Section 8.2 EFFECT OF TERMINATION. In the event of the
termination of this Agreement pursuant to Section 8.1, there shall be no
liability on the part of any party hereto or any of its affiliates,
directors, officers, employees or stockholders except as set forth in
Sections 3.22, 6.2, 6.7, 8.1 and 8.3 and Article IX and this Agreement shall
otherwise forthwith become void.

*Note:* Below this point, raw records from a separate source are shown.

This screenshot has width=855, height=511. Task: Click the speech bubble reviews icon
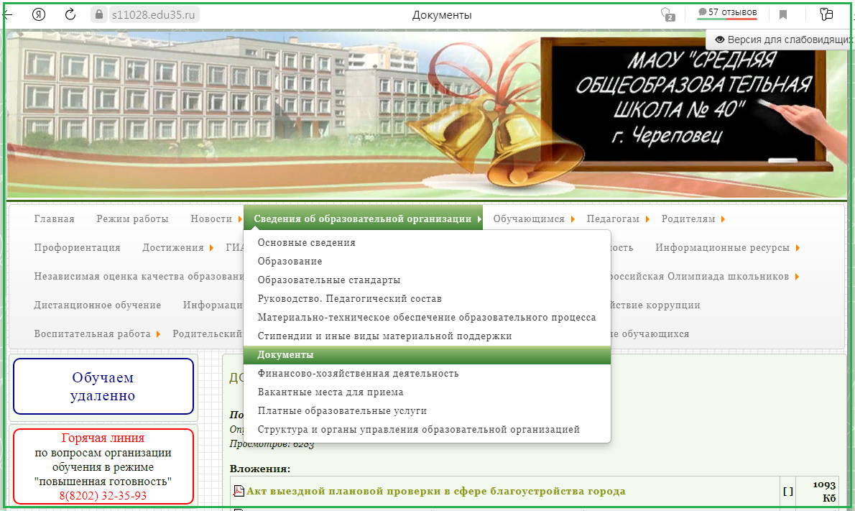click(703, 10)
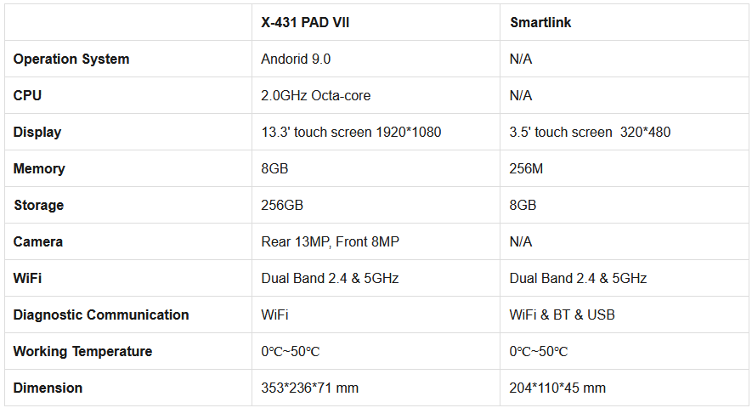Select the WiFi row label
Viewport: 752px width, 408px height.
[27, 278]
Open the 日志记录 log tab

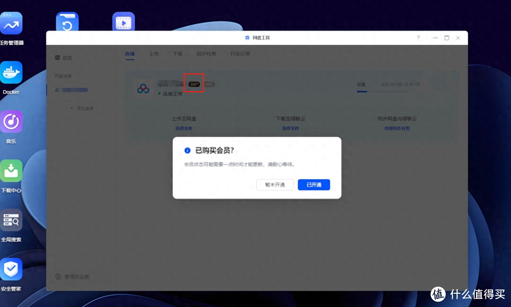pos(240,53)
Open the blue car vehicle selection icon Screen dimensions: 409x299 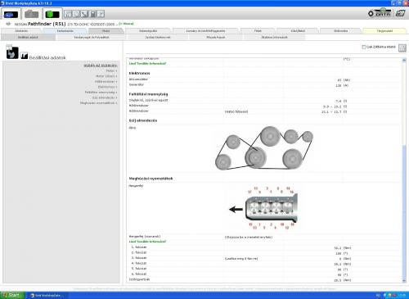[11, 14]
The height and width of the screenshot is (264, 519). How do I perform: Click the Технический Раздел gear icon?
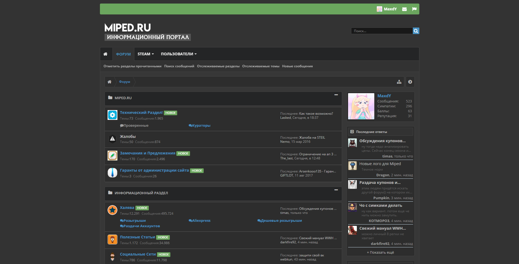(112, 115)
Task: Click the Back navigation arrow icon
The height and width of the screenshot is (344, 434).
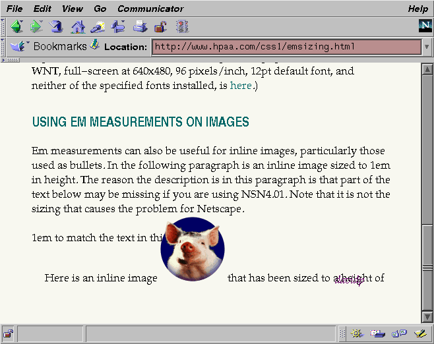Action: [16, 27]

Except as otherwise provided in Section 8.3,
nothing herein shall relieve any party from liability for any willful breach
of any of its representations and warranties or the breach of any of its
covenants or agreements set forth in this Agreement.
Section 8.3 FEES AND EXPENSES.
(a) Except as otherwise set forth in this
Agreement, all fees and expenses incurred in connection with this Agreement
and the transactions contemplated hereby shall be paid by the party incurring
such expenses, whether or not the Merger is consummated.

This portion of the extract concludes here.